A prior student emailed me yesterday about some strange behavior of the sample_ms column in sys.dm_io_virtual_file_stats. It’s supposed to be the number of milliseconds since the SQL Server instance has been started. He has a SQL Server 2016 instance that’s been running since August 2019, and it shows the following:
- ms_ticks from sys.dm_os_sys_info: 51915112684 (which works out to be August 28, 2019)
- sample_ms from sys.dm_io_virtual_file_stats: 375504432 (which works out to be about 4.5 days)
Clearly the variable inside SQL Server has wrapped/reset a bunch of times, either at 2^31 or 2^32, even though sample_ms is supposed to be a bigint from SQL Server 2016 onward.
We checked on a client system running 2017 and found:
- ms_ticks from sys.dm_os_sys_info: 7540084931
- sample_ms from sys.dm_io_virtual_file_stats: 3245117407
In this case, sample_ms is higher than 2^31, but has clearly wrapped/reset, so the wrap/reset point must be 2^32 (and 3245117407 plus 2^32 = 7540084703, almost exactly the ms_ticks value).

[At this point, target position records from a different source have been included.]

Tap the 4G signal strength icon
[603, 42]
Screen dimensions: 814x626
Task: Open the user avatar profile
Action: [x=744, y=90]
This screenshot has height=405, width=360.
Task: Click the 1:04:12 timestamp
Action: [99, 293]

I reported this to the SQL Server team and they confirmed that it is a bug in SQL Server 2016 onward that they will fix, and also update the documentation to make it clear that in versions prior to SQL Server 2016, where sample_ms is an int, that the value will reset to zero periodically.
Not a major bug, because if you’re doing calculations using sample_ms, you can simply substitute ms_ticks from sys.dm_os_sys_info instead, but something some of you may want to be aware of.